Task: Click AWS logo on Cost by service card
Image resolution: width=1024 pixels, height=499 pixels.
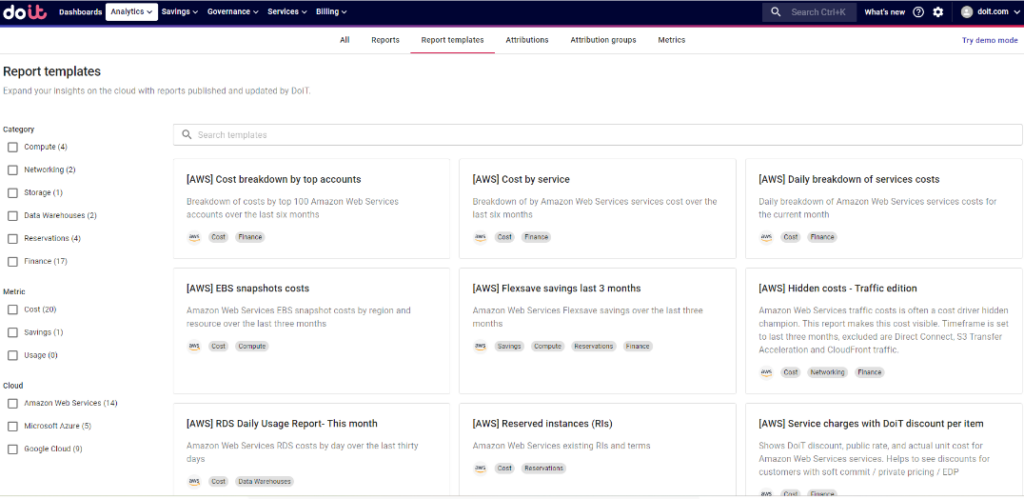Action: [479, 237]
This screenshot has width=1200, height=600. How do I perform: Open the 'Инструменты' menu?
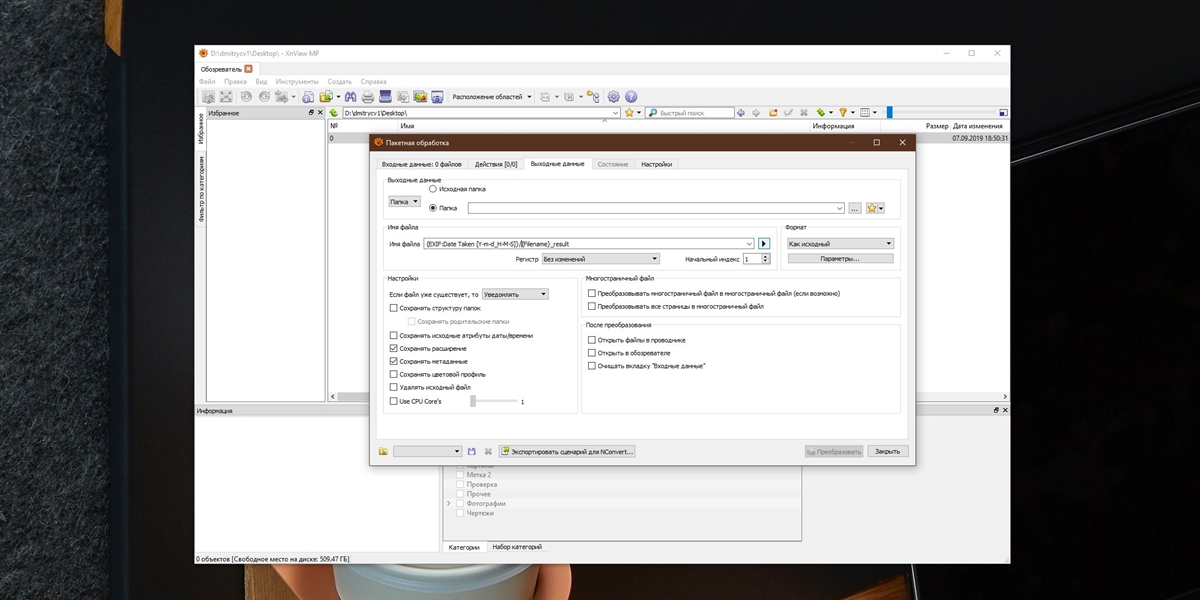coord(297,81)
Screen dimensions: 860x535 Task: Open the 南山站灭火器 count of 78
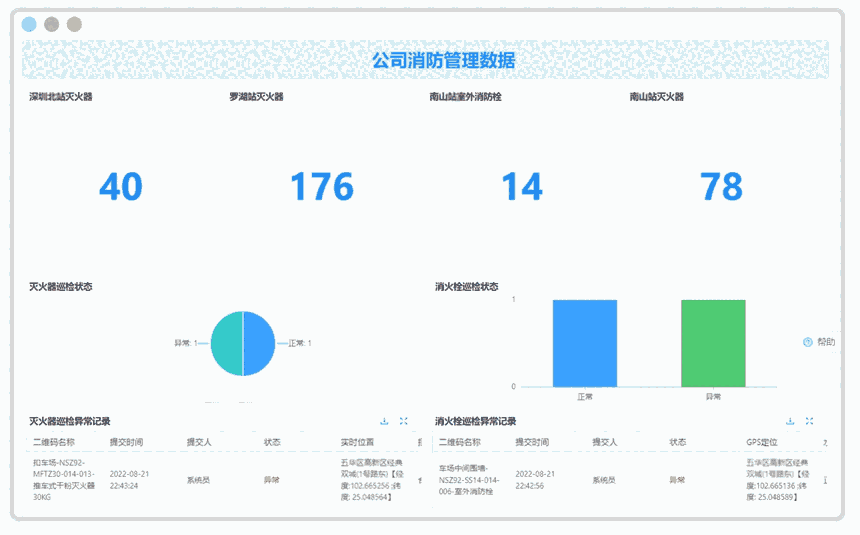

■ ■ ■

Stated problem:
Turn the lines above into a numbered list, skipping any blank lines, and don't include the pictures.

Solution below:
1. Task: Click AWS logo on Cost by service card
2. Image resolution: width=1024 pixels, height=499 pixels.
3. Action: [479, 237]
4. This screenshot has width=1200, height=600. How do I perform: Open the 'Инструменты' menu?
5. coord(297,81)
6. Screen dimensions: 860x535 Task: Open the 南山站灭火器 count of 78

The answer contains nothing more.